Excerpt to read:

The S. cerevisiae genome database (https://www.yeastgenome.org/) was used for retrieval of HXT7 and GAL2 gene sequences. The modified version of Hxt7 was constructed by replacement of asparagine residue at position 370 for serine. Primers OK203/OK204 and OK205/OK217 were used for amplification of N- and C-fragments of HXT7 gene from a genomic DNA of S. cerevisiae BY4742. The resulting fragments were fused by overlap PCR using primers OK203/OK217. The amplified fragment (1.7 kb) was XbaI digested and cloned into the corresponding site of the pUC19_prGAP_NTC. The constructed plasmid was named pNTC_HXT7_N370A (Additional file 1: Figure S3).

Primers OK207/OK208 and OK209/OK218 were used for amplification of N- and C-fragments of GAL2 gene from a genomic DNA of S. cerevisiae BY4742. The resulting fragments were fused by overlap PCR using primers OK207/OK218. The amplified fragment (1.7 kb) was XbaI digested and cloned into the corresponding site of the pUC19_prGAP_NTC. The constructed plasmid was named pNTC_GAL2_N376F (Additional file 1: Figure S3).

Visualization of membrane localization of Hxt1 in O. polymorpha by fluorescence microscopy

The DNA fragment harboring the gene coding for the green fluorescent protein (GFP) was amplified using primers Ko819 and Ko820 from the plasmid pGFP-SLK [3]. The backbone plasmids containing HXT1 or HXT1_N358A_K was amplified with the primers Ko821/Ko822 from the plasmids pUC19/zeo/HXT1 or pUC19_prGAP_NTC_HXT1_ N358A_K. Two PCR fragments were then Gibson assembled to generate the plasmids pUC19/zeo/HXT1_GFP or pUC19_prGAP_NTC_HXT1_ N358A_K_GFP. These plasmids were introduced into the genome of O. polymorpha hxt1Δ mutant. Transformants were selected on solid YPD medium supplemented with 0.2 g/L of zeocin after 3 days of incubation. Selected transformants were stabilized by alternating cultivation in non-selective and selective media and examined by diagnostic PCR using primers, OK161/Ko820. The resulting strains were grown at 37 °C in YNB medium with xylose during 96 h followed by microscopy analysis. Images were captured on a fluorescence microscope Axio Imager A1 (Carl Zeiss MicroImaging, Jena, Germany) coupled to a monochrome digital camera Axio Cam MRm (Carl Zeiss MicroImaging) and processed using the AxioVision 4.5 (Carl Zeiss MicroImaging) and Adobe Photoshop CC software (Adobe Systems, Mountain View, CA).

What is being asked:
Print the passage of the yeast methods text exactly, beginning at the words "Primers OK207/OK208 and" and stopping after "pNTC_GAL2_N376F (Additional file 1: Figure S3).". The data after this point come from a separate source.

Information supplied:
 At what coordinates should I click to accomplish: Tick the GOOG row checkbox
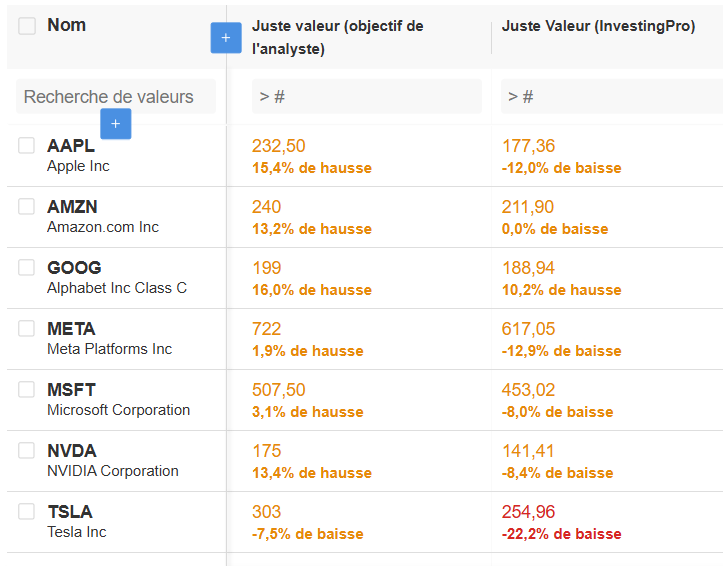pos(27,268)
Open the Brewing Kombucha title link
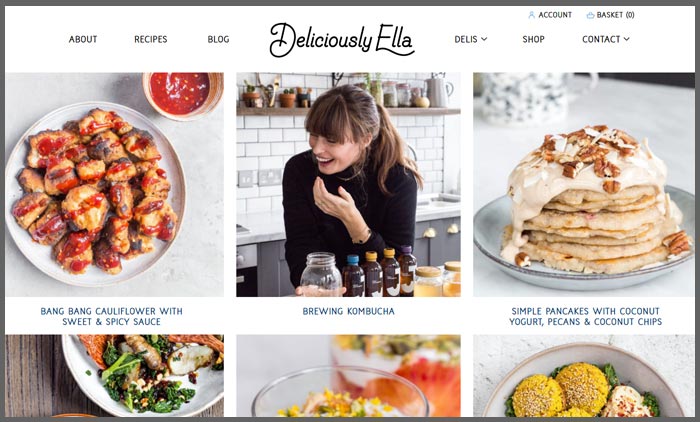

Answer section:
Primers OK207/OK208 and OK209/OK218 were used for amplification of N- and C-fragments of GAL2 gene from a genomic DNA of S. cerevisiae BY4742. The resulting fragments were fused by overlap PCR using primers OK207/OK218. The amplified fragment (1.7 kb) was XbaI digested and cloned into the corresponding site of the pUC19_prGAP_NTC. The constructed plasmid was named pNTC_GAL2_N376F (Additional file 1: Figure S3).